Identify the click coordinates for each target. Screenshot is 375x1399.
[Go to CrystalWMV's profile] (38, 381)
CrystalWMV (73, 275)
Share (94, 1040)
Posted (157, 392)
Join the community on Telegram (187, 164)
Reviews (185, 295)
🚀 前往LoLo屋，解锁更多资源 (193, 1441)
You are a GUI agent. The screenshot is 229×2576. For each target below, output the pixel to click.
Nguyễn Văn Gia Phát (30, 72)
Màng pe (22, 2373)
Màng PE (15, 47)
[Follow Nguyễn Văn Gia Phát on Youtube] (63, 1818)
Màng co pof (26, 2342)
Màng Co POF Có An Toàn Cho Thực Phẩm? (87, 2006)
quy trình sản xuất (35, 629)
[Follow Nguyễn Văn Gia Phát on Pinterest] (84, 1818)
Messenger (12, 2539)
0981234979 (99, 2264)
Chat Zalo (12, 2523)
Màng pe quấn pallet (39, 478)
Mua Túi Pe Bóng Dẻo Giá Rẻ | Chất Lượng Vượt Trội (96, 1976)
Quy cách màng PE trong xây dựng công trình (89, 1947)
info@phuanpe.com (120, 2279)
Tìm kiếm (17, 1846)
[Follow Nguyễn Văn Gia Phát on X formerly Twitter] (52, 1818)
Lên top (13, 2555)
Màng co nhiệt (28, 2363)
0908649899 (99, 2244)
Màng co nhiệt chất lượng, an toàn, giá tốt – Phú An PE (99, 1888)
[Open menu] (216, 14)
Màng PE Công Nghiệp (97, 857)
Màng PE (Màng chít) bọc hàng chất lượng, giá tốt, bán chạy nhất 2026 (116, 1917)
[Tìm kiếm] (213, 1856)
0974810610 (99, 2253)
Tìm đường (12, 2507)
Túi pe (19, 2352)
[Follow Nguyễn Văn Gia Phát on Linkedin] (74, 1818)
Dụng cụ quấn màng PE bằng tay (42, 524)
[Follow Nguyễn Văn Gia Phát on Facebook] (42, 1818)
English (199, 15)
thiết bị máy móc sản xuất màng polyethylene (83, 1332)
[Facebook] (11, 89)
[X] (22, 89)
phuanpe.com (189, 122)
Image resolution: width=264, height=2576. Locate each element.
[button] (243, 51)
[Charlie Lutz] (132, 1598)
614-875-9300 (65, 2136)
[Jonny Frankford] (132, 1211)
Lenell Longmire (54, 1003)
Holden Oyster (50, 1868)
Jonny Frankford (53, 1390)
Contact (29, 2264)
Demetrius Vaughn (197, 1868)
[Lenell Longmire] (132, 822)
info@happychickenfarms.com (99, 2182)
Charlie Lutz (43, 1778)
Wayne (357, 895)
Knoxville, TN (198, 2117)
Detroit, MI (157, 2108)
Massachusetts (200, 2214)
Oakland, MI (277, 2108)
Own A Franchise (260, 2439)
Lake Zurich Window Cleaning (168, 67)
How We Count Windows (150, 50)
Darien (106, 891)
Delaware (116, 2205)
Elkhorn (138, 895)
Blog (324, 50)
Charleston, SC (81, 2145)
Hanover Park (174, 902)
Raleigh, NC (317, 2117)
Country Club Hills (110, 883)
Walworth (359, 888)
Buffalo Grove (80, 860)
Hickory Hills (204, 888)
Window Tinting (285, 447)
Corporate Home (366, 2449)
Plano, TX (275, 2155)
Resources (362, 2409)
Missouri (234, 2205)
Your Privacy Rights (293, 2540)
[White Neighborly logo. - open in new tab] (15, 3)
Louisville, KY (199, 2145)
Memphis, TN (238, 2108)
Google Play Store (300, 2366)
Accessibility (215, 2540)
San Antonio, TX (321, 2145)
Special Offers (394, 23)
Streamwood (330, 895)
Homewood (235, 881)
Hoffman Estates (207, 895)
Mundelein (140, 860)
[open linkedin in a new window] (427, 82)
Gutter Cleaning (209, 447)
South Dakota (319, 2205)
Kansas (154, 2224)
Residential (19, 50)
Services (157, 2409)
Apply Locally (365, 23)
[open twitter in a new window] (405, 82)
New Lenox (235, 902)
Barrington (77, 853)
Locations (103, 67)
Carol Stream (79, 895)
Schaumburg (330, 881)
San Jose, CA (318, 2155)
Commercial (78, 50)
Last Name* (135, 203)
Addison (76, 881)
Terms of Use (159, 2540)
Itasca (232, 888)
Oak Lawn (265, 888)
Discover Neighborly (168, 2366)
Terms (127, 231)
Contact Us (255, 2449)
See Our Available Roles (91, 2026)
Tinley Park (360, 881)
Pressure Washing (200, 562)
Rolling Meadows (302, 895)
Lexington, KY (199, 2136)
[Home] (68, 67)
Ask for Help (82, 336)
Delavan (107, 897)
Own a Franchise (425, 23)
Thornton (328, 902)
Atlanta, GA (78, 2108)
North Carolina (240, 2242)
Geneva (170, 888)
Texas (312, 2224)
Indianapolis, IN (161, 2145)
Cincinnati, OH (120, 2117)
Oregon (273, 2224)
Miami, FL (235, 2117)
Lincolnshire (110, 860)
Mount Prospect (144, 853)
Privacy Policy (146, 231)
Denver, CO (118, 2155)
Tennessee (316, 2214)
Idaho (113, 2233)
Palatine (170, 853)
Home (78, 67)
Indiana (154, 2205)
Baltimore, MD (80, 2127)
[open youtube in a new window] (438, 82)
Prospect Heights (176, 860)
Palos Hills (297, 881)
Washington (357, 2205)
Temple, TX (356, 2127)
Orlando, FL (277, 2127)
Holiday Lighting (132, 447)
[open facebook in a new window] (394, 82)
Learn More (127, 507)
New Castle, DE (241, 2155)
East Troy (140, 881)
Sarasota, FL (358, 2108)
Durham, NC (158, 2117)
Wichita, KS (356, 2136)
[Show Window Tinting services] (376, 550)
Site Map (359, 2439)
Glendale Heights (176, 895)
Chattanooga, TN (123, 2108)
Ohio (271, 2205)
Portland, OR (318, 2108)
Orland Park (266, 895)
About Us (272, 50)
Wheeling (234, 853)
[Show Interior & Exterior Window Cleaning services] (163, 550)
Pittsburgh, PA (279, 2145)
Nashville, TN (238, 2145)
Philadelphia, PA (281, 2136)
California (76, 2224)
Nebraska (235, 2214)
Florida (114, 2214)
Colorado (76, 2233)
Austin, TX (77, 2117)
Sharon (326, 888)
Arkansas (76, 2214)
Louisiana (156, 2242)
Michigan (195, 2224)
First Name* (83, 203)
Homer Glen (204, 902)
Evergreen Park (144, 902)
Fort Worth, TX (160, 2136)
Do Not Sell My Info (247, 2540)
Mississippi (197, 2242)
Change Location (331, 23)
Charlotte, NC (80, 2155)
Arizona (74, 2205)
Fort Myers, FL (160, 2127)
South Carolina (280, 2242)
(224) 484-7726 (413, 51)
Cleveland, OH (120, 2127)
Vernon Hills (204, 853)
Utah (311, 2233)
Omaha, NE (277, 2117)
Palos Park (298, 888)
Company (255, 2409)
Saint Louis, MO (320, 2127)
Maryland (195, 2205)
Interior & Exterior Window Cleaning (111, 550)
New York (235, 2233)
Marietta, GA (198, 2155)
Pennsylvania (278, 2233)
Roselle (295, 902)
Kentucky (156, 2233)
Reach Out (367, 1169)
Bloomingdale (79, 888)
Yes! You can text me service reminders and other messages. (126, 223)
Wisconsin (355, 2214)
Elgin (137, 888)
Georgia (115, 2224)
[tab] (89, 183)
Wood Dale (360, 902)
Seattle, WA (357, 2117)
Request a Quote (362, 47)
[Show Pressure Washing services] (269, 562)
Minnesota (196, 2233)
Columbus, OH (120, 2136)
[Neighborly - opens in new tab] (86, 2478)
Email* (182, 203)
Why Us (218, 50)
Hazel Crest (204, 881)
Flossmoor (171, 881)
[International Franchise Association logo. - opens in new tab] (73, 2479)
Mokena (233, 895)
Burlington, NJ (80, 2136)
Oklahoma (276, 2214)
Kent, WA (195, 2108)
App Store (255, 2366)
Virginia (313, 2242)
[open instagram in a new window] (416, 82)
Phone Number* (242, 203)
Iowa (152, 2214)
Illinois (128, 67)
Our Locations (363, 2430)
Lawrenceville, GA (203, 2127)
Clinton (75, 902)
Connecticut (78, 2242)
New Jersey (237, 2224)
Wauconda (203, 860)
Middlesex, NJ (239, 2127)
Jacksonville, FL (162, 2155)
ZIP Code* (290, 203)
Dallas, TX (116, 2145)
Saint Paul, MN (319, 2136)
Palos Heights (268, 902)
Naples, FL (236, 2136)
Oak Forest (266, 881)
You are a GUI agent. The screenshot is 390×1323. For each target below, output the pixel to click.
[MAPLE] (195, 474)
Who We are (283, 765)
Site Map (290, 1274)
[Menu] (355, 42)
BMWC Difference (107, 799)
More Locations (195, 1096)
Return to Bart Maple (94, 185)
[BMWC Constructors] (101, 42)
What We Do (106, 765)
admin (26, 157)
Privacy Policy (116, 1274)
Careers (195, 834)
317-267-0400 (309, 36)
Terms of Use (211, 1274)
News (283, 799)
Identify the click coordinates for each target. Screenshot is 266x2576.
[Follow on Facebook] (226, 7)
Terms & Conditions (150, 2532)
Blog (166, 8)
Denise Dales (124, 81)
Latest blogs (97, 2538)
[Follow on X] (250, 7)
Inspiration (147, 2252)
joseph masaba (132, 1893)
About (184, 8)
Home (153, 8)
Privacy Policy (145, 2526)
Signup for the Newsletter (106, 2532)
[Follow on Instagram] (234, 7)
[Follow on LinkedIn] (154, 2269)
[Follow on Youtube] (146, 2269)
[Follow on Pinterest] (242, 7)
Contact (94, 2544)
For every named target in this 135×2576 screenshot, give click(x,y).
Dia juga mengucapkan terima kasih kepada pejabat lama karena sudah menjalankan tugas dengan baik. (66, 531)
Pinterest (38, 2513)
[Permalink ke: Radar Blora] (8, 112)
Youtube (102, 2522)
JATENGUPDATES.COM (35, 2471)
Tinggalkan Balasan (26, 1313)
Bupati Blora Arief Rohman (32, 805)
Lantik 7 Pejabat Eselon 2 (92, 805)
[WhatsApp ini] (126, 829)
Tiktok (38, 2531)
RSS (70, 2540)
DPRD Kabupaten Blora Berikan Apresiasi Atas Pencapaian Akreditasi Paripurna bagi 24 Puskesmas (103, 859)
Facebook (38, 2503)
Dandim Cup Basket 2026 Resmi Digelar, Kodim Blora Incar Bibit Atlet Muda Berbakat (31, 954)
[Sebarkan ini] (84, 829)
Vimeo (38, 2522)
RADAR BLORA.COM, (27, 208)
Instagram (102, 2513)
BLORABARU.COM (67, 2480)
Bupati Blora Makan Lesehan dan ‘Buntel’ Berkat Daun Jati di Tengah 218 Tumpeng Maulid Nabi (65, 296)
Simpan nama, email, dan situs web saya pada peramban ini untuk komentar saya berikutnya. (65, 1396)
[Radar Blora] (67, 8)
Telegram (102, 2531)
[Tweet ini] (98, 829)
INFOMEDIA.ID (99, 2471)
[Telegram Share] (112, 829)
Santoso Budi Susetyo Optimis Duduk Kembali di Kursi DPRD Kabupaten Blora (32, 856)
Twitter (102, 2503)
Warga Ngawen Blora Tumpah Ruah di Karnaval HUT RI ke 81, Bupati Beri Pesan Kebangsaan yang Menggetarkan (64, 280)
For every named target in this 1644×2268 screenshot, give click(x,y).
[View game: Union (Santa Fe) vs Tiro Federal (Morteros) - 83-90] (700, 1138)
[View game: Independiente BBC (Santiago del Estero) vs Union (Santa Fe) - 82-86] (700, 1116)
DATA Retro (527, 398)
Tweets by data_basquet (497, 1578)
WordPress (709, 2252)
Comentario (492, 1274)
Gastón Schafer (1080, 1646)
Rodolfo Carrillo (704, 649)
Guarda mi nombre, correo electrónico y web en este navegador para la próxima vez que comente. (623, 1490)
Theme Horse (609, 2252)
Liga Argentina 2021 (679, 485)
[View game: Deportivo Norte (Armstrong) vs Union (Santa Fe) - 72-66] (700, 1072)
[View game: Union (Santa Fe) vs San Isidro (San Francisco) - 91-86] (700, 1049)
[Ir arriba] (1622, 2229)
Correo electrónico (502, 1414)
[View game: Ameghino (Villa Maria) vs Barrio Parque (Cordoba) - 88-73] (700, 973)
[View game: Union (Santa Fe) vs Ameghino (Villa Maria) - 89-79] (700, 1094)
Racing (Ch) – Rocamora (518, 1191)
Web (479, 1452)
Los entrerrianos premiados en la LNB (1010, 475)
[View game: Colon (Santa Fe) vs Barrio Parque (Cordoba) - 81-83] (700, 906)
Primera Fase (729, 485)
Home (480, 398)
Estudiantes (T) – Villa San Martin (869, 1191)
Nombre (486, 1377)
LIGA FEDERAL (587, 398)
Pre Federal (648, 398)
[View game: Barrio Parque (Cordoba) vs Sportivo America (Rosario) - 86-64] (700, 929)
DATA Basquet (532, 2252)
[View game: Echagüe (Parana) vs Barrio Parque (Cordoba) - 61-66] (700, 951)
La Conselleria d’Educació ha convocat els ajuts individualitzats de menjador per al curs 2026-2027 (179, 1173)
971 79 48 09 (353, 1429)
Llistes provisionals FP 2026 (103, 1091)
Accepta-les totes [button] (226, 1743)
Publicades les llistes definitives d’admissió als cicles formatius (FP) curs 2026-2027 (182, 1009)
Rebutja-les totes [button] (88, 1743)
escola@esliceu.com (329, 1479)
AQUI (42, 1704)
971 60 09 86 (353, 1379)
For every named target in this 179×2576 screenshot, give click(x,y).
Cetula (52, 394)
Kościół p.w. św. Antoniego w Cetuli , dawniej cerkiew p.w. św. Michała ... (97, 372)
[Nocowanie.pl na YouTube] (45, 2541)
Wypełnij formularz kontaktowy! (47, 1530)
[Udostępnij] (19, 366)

+ + + + + + +

# Your assignment:
Please give again, word for word, only the lines from the one holding "For every named target in this 179×2576" through the end of the listing above.

# The completed task:
For every named target in this 179×2576 screenshot, give click(x,y).
Cetula (52, 394)
Kościół p.w. św. Antoniego w Cetuli , dawniej cerkiew p.w. św. Michała ... (97, 372)
[Nocowanie.pl na YouTube] (45, 2541)
Wypełnij formularz kontaktowy! (47, 1530)
[Udostępnij] (19, 366)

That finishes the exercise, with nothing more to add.